> _Records shown_:

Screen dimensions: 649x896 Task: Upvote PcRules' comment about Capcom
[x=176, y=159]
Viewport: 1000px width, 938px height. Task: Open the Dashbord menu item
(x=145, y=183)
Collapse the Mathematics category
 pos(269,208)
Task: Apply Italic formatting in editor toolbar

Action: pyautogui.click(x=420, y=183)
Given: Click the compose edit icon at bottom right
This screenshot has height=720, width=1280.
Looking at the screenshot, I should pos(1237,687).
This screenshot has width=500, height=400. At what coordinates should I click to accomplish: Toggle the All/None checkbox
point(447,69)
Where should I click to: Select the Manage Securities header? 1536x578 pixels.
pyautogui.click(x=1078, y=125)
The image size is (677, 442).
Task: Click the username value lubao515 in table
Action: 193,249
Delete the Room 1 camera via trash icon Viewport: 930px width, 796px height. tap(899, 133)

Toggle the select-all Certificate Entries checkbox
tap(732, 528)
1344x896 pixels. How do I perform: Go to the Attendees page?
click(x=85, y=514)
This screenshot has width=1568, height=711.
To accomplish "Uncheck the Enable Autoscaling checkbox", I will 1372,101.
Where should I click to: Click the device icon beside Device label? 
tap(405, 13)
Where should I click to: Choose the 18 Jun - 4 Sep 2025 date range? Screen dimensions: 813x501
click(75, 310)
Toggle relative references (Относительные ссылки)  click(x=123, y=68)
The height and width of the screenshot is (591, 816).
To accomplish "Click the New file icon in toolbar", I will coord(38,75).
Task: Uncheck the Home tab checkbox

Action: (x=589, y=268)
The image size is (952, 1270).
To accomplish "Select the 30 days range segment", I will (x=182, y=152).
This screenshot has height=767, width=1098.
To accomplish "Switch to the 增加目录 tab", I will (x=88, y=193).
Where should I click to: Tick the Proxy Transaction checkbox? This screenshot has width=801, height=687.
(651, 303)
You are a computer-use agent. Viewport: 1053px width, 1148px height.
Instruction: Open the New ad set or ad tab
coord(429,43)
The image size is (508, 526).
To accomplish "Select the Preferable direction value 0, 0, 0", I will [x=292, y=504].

> _Written instruction_: Convert the part of the rows that opens with the line containing "Where should I click to: Choose" and runs through the end of the rows into a two-column CSV with the columns "request" and "answer". Give one row for each request, put each field in quotes, and turn line breaks into spaces.

> _The response_:
request,answer
"Where should I click to: Choose the 18 Jun - 4 Sep 2025 date range? Screen dimensions: 813x501","click(75, 310)"
"Toggle relative references (Относительные ссылки)","click(x=123, y=68)"
"The height and width of the screenshot is (591, 816). To accomplish ""Click the New file icon in toolbar"",","I will coord(38,75)."
"Task: Uncheck the Home tab checkbox","Action: (x=589, y=268)"
"The image size is (952, 1270). To accomplish ""Select the 30 days range segment"",","I will (x=182, y=152)."
"This screenshot has height=767, width=1098. To accomplish ""Switch to the 增加目录 tab"",","I will (x=88, y=193)."
"Where should I click to: Tick the Proxy Transaction checkbox? This screenshot has width=801, height=687.","(651, 303)"
"You are a computer-use agent. Viewport: 1053px width, 1148px height. Instruction: Open the New ad set or ad tab","coord(429,43)"
"The image size is (508, 526). To accomplish ""Select the Preferable direction value 0, 0, 0"",","I will [x=292, y=504]."